【Day 15】爬完這邊繼續爬！（實戰PTT 2/3）

2022 iThome 鐵人賽

DAY 15

自我挑戰組

養爬蟲的人學爬蟲系列第 15 篇

14th鐵人賽

teresawang

2022-09-28 00:19:13

1644 瀏覽

分享至

閒聊
昨天我們爬了PTT八卦版的「是否已滿18歲」的部分，今天會繼續往下爬。
繼續爬的意思就是，照技術上來說，每爬取到一個網頁後就去爬取下一頁的網址（url）。爬取完文章後，再發一個Requests到下一個網址，重複此動作。

預期
當前頁面全部文章爬取並跳過18歲(Day14 已實作)，爬取下一頁網址。
向下一頁發送請求，重複此循環。

實作
這時候我們可以先用開發工具找一下下一頁的內容在哪裡，可以找到在btn-group btn-group-paging 的 div 下的第二個子元素 a 的 href 屬性中。（紅色框）

知道在哪裡之後，我們就可以用Day 10學過的Requests-HTML中的Css Selector直接選取到這個元素。

next_url = 'https://www.ptt.cc' + soup.select('#action-bar-container > div > div.btn-group.btn-group-paging > a:nth-child(2)')[0]['href'] #下一頁的網頁位置

接下來之後，我們就可以寫一個迴圈讓這個動作重複。

import requests
from bs4 import BeautifulSoup
url = 'https://www.ptt.cc/bbs/Gossiping/index.html'
def get_r(url):
    cookies = {
        'over18':1
    }
    r = requests.get(url, cookies=cookies)
    if r.status_code != 200: #200網頁正常
        return 'error'
    else:
        return r

def get_articles(r):
    soup = BeautifulSoup(r.text, 'html5lib')

練習題目 -
[1] 判斷下列敘述是否符合本文內容，各以「是」或「否」作答，並原文引用作為依據的字句。
(a) 下一頁的網址位於 btn-group btn-group-paging 的 div 下第一個子元素 a 的 href 屬性中。
(b) 作者用 Day 10 學過的 Requests-HTML 中的 Css Selector 選取下一頁的元素。
(c) 昨天爬取的是 PTT 八卦版「是否已滿18歲」的部分。
[2] 抄寫本文中從「繼續爬的意思就是，照技術上來」到「接下來之後，我們就可以寫一個迴圈讓這個動作重複。」的部分，一字不改。
這些資料列與本文內容毫無關聯。

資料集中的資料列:

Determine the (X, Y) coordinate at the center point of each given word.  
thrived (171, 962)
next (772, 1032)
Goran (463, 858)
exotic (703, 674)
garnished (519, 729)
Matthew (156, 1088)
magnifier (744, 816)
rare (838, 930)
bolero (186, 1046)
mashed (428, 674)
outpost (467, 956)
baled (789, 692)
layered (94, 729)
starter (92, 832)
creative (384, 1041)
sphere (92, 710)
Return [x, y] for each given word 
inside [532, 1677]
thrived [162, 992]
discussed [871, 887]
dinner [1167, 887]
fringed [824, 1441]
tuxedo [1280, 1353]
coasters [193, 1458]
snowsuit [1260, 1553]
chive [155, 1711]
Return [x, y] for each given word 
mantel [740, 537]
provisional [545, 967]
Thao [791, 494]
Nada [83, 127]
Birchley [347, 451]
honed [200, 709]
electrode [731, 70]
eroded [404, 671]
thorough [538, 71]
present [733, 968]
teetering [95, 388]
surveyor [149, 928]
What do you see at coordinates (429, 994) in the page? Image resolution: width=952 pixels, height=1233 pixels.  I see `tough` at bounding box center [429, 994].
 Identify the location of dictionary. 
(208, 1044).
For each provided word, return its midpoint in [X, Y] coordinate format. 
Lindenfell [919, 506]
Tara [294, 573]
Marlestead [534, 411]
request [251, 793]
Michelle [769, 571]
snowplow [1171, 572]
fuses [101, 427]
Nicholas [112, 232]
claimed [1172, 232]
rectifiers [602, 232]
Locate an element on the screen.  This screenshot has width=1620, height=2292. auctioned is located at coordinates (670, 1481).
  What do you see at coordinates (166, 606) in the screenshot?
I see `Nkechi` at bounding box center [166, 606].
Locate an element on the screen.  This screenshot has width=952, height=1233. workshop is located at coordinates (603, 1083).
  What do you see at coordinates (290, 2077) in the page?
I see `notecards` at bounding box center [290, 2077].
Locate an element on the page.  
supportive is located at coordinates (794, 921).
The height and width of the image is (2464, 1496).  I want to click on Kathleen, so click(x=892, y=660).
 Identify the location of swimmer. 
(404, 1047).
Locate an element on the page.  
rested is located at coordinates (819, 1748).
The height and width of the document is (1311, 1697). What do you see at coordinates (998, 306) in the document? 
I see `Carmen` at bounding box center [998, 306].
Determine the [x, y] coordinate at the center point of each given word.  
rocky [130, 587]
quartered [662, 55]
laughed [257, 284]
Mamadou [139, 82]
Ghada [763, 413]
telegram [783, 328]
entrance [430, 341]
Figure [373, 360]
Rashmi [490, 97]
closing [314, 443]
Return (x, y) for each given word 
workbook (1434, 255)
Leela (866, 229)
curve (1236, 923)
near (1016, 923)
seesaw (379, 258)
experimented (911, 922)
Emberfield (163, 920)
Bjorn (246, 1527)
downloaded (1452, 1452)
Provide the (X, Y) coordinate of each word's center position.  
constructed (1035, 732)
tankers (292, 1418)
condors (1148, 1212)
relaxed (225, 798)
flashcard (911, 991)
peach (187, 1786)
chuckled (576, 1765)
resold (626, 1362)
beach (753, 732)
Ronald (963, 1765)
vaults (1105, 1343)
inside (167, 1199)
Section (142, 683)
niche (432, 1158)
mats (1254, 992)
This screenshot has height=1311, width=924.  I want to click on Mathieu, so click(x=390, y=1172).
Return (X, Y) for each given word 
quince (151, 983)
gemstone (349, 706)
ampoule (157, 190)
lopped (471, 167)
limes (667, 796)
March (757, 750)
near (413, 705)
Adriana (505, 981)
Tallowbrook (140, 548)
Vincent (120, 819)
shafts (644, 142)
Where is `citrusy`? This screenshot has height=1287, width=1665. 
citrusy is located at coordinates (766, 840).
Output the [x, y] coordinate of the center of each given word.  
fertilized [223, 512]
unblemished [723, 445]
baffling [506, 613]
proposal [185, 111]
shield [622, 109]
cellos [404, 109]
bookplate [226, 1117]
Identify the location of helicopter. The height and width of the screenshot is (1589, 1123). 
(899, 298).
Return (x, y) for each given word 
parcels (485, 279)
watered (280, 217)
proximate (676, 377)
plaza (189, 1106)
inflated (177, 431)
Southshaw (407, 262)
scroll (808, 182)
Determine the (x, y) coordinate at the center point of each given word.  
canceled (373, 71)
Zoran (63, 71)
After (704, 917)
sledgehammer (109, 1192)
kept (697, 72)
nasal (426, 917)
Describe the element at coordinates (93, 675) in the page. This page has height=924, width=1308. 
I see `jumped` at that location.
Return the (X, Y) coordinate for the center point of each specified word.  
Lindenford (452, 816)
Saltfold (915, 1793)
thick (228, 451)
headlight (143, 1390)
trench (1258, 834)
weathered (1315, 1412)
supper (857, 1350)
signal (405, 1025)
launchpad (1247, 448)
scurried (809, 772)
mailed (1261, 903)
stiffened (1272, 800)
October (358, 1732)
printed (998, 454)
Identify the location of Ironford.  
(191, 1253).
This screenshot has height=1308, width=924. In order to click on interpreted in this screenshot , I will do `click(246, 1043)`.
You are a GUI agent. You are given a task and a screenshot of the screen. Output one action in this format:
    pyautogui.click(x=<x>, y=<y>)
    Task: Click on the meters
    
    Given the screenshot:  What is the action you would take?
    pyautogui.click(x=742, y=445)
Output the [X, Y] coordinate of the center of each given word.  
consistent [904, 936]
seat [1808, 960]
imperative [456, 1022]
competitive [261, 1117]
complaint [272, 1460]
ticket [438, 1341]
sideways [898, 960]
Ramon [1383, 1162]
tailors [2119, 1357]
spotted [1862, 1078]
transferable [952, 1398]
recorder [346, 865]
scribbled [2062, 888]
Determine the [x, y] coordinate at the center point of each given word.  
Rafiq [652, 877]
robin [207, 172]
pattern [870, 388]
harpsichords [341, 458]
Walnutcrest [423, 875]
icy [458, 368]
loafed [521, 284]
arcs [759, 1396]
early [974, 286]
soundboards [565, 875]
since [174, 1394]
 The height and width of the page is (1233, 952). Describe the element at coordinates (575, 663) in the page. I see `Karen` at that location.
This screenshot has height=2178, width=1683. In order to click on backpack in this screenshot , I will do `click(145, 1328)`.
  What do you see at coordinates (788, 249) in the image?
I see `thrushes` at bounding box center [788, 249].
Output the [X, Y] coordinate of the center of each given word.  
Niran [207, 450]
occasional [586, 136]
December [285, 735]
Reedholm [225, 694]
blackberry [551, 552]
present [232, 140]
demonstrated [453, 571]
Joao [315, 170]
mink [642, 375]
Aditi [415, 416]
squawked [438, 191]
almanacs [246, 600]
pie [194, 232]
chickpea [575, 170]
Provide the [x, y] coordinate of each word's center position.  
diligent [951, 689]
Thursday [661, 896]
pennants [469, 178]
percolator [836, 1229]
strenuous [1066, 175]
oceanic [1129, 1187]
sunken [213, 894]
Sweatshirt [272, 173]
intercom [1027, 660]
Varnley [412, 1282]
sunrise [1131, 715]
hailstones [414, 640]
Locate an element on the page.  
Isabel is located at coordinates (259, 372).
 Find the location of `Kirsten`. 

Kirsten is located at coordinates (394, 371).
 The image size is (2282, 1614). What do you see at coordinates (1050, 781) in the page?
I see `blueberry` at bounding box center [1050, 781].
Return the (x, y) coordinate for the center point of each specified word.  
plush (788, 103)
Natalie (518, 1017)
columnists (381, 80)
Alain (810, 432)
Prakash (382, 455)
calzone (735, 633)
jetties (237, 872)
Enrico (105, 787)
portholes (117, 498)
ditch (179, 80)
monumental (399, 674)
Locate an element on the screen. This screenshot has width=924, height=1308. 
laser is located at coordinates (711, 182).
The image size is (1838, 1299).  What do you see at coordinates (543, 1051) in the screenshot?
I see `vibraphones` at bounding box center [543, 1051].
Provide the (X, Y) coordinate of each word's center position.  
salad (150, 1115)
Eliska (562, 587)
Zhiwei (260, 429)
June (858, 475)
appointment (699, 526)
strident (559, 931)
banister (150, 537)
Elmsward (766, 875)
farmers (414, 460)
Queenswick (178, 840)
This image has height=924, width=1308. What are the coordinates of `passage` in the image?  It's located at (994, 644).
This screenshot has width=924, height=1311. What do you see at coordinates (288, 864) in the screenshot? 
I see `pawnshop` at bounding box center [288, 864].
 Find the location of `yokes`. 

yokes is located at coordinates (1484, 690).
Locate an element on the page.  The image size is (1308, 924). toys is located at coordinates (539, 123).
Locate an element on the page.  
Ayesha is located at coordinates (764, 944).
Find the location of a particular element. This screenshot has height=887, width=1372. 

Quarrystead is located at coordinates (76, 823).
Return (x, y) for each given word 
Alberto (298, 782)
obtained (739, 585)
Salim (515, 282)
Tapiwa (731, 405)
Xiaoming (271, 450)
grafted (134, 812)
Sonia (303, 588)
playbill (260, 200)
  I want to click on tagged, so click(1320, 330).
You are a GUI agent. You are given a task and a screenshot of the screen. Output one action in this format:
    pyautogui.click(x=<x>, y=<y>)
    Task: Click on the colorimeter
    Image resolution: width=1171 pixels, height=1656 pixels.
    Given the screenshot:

參考答案 -
[1]
(a) 否。依據：「可以找到在btn-group btn-group-paging 的 div 下的第二個子元素 a 的 href 屬性中」
(b) 是。依據：「我們就可以用Day 10學過的Requests-HTML中的Css Selector直接選取到這個元素」
(c) 是。依據：「昨天我們爬了PTT八卦版的「是否已滿18歲」的部分」

[2]
繼續爬的意思就是，照技術上來說，每爬取到一個網頁後就去爬取下一頁的網址（url）。爬取完文章後，再發一個Requests到下一個網址，重複此動作。

預期
當前頁面全部文章爬取並跳過18歲(Day14 已實作)，爬取下一頁網址。
向下一頁發送請求，重複此循環。

實作
這時候我們可以先用開發工具找一下下一頁的內容在哪裡，可以找到在btn-group btn-group-paging 的 div 下的第二個子元素 a 的 href 屬性中。（紅色框）

知道在哪裡之後，我們就可以用Day 10學過的Requests-HTML中的Css Selector直接選取到這個元素。

next_url = 'https://www.ptt.cc' + soup.select('#action-bar-container > div > div.btn-group.btn-group-paging > a:nth-child(2)')[0]['href'] #下一頁的網頁位置

接下來之後，我們就可以寫一個迴圈讓這個動作重複。